A questão levantada pelos bispos japoneses no documento decorre da recente implantação de sistemas de mísseis em Okinawa e nas Ilhas Nansei “para fins defensivos”. “Mesmo na região de Kyushu, bases militares estão sendo reforçadas para fins defensivos”, explicou o prelado. Questionado sobre como os jovens estão reagindo a esse aumento militar, ele enfatizou: “Acredito que muitos jovens, não apenas católicos, não têm uma compreensão real de quão trágica e desumana é a guerra. Embora a educação para a paz seja ensinada nas escolas, ela é principalmente teórica ou puramente factual.
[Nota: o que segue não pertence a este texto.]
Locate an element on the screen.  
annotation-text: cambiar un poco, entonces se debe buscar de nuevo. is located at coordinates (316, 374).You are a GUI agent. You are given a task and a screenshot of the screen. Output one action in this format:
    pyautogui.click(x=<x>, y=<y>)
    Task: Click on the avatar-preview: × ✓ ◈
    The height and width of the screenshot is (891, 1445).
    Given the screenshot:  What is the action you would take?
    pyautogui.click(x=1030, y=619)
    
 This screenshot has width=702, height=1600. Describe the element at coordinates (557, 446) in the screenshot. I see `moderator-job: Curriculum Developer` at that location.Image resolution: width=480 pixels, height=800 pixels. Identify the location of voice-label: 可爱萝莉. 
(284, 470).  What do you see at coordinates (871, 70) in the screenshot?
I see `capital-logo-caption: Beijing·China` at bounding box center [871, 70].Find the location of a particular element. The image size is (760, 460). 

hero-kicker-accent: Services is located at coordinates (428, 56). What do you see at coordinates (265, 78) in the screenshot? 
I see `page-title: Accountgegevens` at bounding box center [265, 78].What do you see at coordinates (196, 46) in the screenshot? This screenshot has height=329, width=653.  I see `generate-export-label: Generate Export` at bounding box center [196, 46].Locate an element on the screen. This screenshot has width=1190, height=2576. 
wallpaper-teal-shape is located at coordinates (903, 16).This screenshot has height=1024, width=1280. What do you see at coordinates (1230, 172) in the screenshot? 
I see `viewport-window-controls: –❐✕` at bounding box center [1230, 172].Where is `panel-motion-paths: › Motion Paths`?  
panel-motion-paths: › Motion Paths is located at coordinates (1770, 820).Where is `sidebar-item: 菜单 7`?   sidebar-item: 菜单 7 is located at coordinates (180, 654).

Recentemente, soube-se que o Ministério da Defesa enviou às escolas panfletos explicando em termos acessíveis a ‘necessidade e legitimidade da defesa’.”
Para o arcebispo, a Igreja “deve garantir que a educação escolar não se torne, sem que percebamos, unilateral e voltada para a preparação para a guerra, promovendo a ideia enganosa de que a paz pode ser alcançada pela força militar”. Nesse contexto, Nakamura observou: “a Igreja tem o dever de testemunhar o amor, o perdão e a entrega aos outros, não apenas com palavras, mas com um estilo de vida concreto”.
“Lutar” pela paz
O arcebispo recordou que durante a Segunda Guerra Mundial, “o Japão também cometeu atos cruéis e desprezíveis contra outros países. Na época, porém, diante desses horrores, a Igreja Católica Japonesa não conseguiu expressar forte antítese ou protesto. Uma razão pode ter sido que, durante a guerra, os cristãos eram chamados de ‘yaso‘ (um termo depreciativo para cristãos, ndr.) e discriminados por serem considerados ‘antipatriotas’. Qualquer pessoa que se opusesse ao conflito, mesmo os não cristãos, era rotulada assim. Apesar disso, acredito que, mesmo correndo o risco de perseguição, faltou-lhes a coragem ou a força para clamar pela paz.”
“Hoje, porém, a Conferência Episcopal pode e deve difundir mensagens de paz. E, claro, rezar pela paz. Após a visita de dois Papas ao Japão, o povo japonês percebeu mais profundamente o relevante papel da Igreja na promoção da paz. Apoiada pela mensagem e pelo compromisso do Sucessor de Pedro, a Igreja no Japão, como nação atingida por bombas atômicas, acredita que pode cumprir cada vez mais seu dever de mensageira da paz.”